Saved data entries
+ + + + + + +
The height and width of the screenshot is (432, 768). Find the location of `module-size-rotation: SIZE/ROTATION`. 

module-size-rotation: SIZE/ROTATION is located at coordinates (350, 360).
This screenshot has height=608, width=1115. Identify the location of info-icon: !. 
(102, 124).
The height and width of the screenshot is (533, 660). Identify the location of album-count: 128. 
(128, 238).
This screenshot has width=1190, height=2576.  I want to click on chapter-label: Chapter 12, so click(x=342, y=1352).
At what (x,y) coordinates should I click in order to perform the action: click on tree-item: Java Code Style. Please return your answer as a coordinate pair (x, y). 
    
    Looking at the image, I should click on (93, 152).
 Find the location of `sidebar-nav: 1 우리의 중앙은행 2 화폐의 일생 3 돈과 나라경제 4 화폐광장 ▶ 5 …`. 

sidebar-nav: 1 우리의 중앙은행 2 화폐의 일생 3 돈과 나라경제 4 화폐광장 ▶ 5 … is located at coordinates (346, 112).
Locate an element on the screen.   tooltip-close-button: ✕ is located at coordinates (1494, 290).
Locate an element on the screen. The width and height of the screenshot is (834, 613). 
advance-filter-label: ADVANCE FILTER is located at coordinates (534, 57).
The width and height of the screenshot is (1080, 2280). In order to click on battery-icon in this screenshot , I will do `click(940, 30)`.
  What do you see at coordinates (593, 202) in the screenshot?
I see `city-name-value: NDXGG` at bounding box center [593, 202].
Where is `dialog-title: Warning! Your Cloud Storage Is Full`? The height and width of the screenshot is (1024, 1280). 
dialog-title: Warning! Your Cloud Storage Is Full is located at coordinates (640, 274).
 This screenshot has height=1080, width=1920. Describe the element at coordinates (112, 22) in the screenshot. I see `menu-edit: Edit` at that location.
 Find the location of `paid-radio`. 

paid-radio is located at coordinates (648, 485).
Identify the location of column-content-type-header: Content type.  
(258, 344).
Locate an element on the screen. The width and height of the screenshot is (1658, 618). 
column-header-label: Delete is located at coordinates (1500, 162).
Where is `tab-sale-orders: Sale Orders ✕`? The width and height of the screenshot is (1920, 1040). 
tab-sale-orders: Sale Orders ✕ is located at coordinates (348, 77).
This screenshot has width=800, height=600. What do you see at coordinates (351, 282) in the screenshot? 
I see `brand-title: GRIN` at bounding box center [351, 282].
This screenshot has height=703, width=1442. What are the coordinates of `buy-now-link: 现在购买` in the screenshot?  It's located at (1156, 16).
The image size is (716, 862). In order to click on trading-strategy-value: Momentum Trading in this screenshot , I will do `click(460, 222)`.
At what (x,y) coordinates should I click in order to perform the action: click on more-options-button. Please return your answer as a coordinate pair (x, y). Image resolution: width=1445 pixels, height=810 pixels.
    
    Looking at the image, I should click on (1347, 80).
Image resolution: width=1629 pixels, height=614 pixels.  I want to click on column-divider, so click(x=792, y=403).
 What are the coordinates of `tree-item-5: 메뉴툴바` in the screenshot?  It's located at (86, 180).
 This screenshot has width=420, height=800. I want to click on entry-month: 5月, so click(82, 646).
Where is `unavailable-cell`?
+ + + + + + +
## TASK DIRECTIONS
Can you print the items above unchanged, starting at the line containing "This screenshot has width=1190, height=2576." and ending at the line containing "paid-radio is located", with both of those lines included?

## TASK SOLUTION
This screenshot has width=1190, height=2576.  I want to click on chapter-label: Chapter 12, so click(x=342, y=1352).
At what (x,y) coordinates should I click in order to perform the action: click on tree-item: Java Code Style. Please return your answer as a coordinate pair (x, y). 
    
    Looking at the image, I should click on (93, 152).
 Find the location of `sidebar-nav: 1 우리의 중앙은행 2 화폐의 일생 3 돈과 나라경제 4 화폐광장 ▶ 5 …`. 

sidebar-nav: 1 우리의 중앙은행 2 화폐의 일생 3 돈과 나라경제 4 화폐광장 ▶ 5 … is located at coordinates (346, 112).
Locate an element on the screen.   tooltip-close-button: ✕ is located at coordinates (1494, 290).
Locate an element on the screen. The width and height of the screenshot is (834, 613). 
advance-filter-label: ADVANCE FILTER is located at coordinates (534, 57).
The width and height of the screenshot is (1080, 2280). In order to click on battery-icon in this screenshot , I will do `click(940, 30)`.
  What do you see at coordinates (593, 202) in the screenshot?
I see `city-name-value: NDXGG` at bounding box center [593, 202].
Where is `dialog-title: Warning! Your Cloud Storage Is Full`? The height and width of the screenshot is (1024, 1280). 
dialog-title: Warning! Your Cloud Storage Is Full is located at coordinates (640, 274).
 This screenshot has height=1080, width=1920. Describe the element at coordinates (112, 22) in the screenshot. I see `menu-edit: Edit` at that location.
 Find the location of `paid-radio`. 

paid-radio is located at coordinates (648, 485).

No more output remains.